| Extrait du texte |
· · · · · · ·

Ainsi, en 1906, Marius et son ami Louis se retrouvent à une réception. St-Laurent est attablé face à la jeune Jeanne. Ils bavardèrent et il la reconduisit chez elle. L’été suivant, Barbeau les aida à se revoir à un pique-nique et lors d’une vente de charité à Beauceville.
Une correspondance sous pli fermé s’engagea. Le conservateur P.-F. Renault exigea des échanges par cartes postales! Renault est propriétaire d’un prospère magasin général dans la métropole de la Beauce d’alors, Beauceville. Quant au libéral Jean-Baptiste St-Laurent (1839-1915), il tenait sensiblement le même commerce à Compton. Jeanne et son père furent invités à Compton, où on avait des préjugés sur les jarrets noirs et leur accent. Malgré tout, les fiançailles eurent lieu en 1907.

· · · · · · ·

| Ce qui est demandé |
- 1) Indiquez si chacun de ces énoncés concorde avec l'extrait sur St-Laurent et Jeanne, en répondant par oui ou par non et en citant mot pour mot le passage décisif : (a) St-Laurent et Jeanne se sont trouvés face à face lors d'un pique-nique en 1906 ; (b) P.-F. Renault possédait un magasin général à Beauceville ; (c) Jean-Baptiste St-Laurent était conservateur.
- 2) Reprenez, s'il vous plaît, l'extrait sur St-Laurent et Jeanne à la suite de sa dernière phrase.
Les lignes ci-dessous ne sont pas utiles ici.

| Matériel |
· · · · · · ·

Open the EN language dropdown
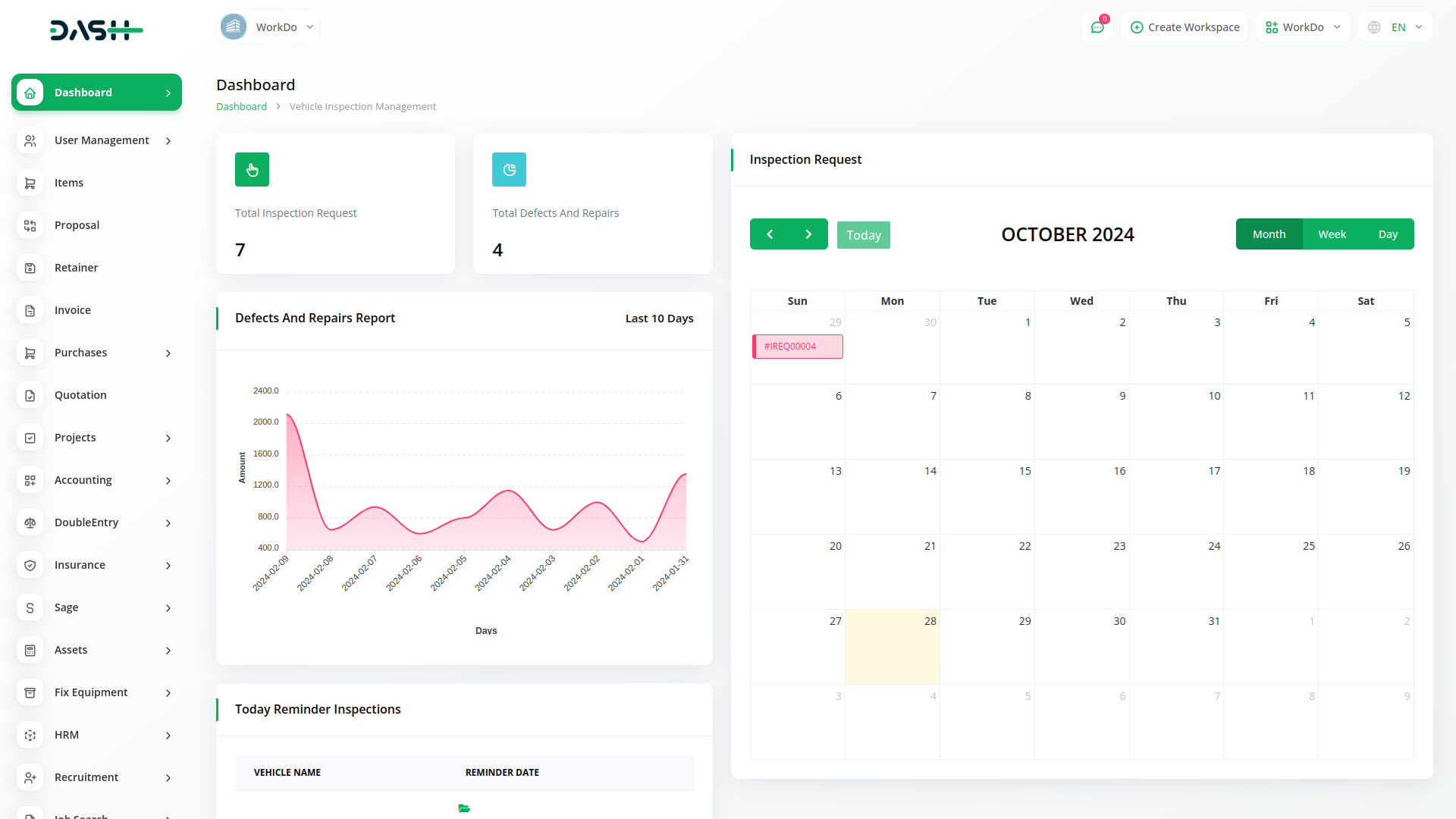[x=1396, y=27]
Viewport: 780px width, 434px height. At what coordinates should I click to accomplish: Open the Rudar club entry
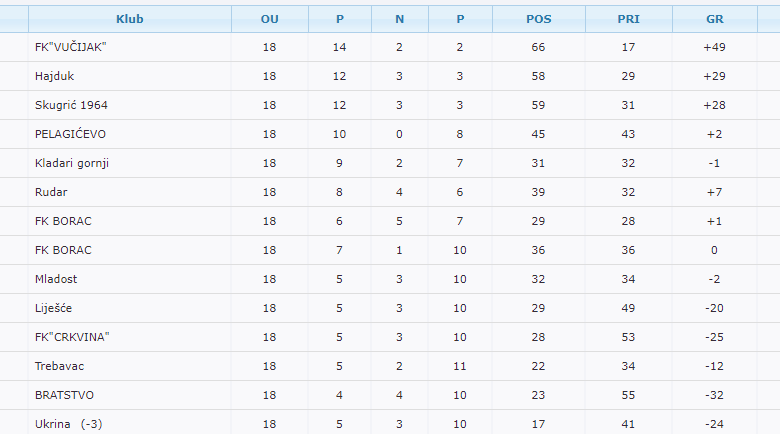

· · · · · · ·

| Réponses par consigne |
- 1)
(a) Non : « en 1906, Marius et son ami Louis se retrouvent à une réception. St-Laurent est attablé face à la jeune Jeanne. »
(b) Oui : « Renault est propriétaire d’un prospère magasin général dans la métropole de la Beauce d’alors, Beauceville. »
(c) Non : « Quant au libéral Jean-Baptiste St-Laurent (1839-1915) »

- 2)
La jeune Jeanne était habituée aux domestiques, aux bonnes, cuisinières et couturières…son Louis ne gagnait que 50$ par mois! Le mariage eut lieu au printemps 1908. Louis portait jaquette trois-quart, pantalons serrés aux chevilles et guêtres grises. Après la cérémonie, Jeanne portait un haut chapeau étagé et drapée dans un châle de voyage. Louis avait fière allure avec son large stetson blanc, veston croisé et souliers vernis…direction les chutes du Niagara.
Fin juin, ils emménagent dans un huit pièces, voisin de l’église anglicane rue Saint-Jean à Québec. Plus tard, en 1931, ils déménagent avec leurs trois enfants, Marthe, Renault et Jean-Paul, sur la Grande-Allée. Thérèse et Madeleine y voient le jour.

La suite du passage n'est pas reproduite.